• Texto:
Durante la controversia, la primitiva línea Schomburgk se dilata, Cada año la superficie británica en Guayana gana mayor número de kilómetros cuadrados. Abarca en 1880 desde un punto en la Boca del Orinoco, al este de Punta Barima, hasta lo que lord Salisbury, el Cécil del siglo XIX, denomina “el gran espinazo del distrito de Guayana”, De las montañas de Roraima a las de Paracaima. De este modo el Orinoco, el gran río del Dorado, quedaría bajo el control de la bandera inglesa.
Decididamente El Dorado estaba dentro de la «línea Schomburgk. Para contener las pretensiones inglesas el presidente Guzmán Blanco hizo concesiones al norteamericano Cyrenius Fitzgerald de otra gran extensión de territorio entre el Delta y el Esequibo. Se constituyó entonces la Compañía MANOA, con fines, a lo que se aseguraba, de explotación y de colonización. Cuando Gran Bretaña se enteró de la existencia de esta Compañía manifestó gran recelo y desconfianza e hizo saber al Gobierno de Caracas que no permitiría la injerencia de tal Compañía en el territorio disputado, Sus agentes recorrieron el Orinoco. Y pata mayor seguridad procedió a ocupar la región que tenía por suya. La concesión Fitzgerald fue luego traspasada por el mismo Guzmán Blanco a George Turnbull. El nuevo contrato celebróse en Niza el 1° de enero de 1896. Turnbull era súbdito inglés y enseguida hizo demostraciones de lealtad a su país. Comenzó a negociar la venta de la concesión a las autoridades británicas. Estados Unidos invocó entonces la Doctrina Monroe. Exigía el arbitraje como único medio de resolver el conflicto. Inglaterra convino al fin en el arbitraje para complacer a Estados Unidos y darle razón en lo de su Doctrina Monroe, Pero a la postre se quedó con gran parte del territorio en litigio. Tan pronto fue dictado el fallo por el tribunal de París, los ingleses adquirieron de Cyrenius Fitzgerald, quien lo había recabado después de la caída de Guzmán Blanco, los derechos de la Compañía MANOA por la cantidad de ciento cincuenta mil libras esterlinas. A cambio de la Doctrina Monroe, El Dorado quedó en poder de Inglaterra.

• Material proporcionado:
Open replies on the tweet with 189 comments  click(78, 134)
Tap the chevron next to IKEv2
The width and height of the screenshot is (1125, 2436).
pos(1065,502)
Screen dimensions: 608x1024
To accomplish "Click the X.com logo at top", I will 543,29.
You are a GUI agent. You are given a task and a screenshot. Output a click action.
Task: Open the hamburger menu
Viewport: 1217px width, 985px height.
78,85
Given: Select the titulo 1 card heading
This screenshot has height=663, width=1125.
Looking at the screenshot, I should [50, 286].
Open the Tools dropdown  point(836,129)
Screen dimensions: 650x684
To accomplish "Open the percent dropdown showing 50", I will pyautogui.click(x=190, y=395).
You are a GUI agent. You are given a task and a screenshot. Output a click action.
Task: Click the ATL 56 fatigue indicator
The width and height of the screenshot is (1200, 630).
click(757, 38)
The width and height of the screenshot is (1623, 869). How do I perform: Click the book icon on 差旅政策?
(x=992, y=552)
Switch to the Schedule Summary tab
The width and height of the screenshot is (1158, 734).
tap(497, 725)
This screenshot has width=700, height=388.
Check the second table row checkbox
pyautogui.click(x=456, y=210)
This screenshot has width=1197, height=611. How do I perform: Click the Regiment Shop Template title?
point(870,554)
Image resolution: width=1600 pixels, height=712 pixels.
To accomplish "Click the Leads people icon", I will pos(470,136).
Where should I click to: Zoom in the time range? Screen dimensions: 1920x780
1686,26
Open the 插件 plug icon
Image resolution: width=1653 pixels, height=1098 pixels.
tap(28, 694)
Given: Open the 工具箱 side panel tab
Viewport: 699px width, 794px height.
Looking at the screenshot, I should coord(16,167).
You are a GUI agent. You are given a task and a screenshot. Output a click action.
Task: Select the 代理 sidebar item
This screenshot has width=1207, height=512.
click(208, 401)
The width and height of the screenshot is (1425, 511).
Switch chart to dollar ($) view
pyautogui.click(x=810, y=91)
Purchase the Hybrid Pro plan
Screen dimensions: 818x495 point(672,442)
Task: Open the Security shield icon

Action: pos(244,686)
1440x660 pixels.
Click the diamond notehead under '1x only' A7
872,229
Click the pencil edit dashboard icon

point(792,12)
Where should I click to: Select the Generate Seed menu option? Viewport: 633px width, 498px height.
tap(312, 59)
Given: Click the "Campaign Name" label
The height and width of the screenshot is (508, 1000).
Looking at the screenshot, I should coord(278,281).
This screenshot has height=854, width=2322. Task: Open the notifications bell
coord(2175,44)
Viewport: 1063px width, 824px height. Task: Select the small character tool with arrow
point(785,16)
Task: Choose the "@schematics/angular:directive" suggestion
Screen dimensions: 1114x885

• Consigna:
Indique si cada afirmación concuerda con el texto sobre la línea Schomburgk, respondiendo sí o no y citando literalmente las palabras del texto que lo deciden: (a) Guzmán Blanco traspasó la concesión Fitzgerald a George Turnbull; (b) Turnbull era ciudadano norteamericano; (c) los ingleses pagaron doscientas mil libras esterlinas por los derechos de la Compañía MANOA.

• Solución propuesta:
(a) Sí: «La concesión Fitzgerald fue luego traspasada por el mismo Guzmán Blanco a George Turnbull.»
(b) No: «Turnbull era súbdito inglés»
(c) No: «por la cantidad de ciento cincuenta mil libras esterlinas»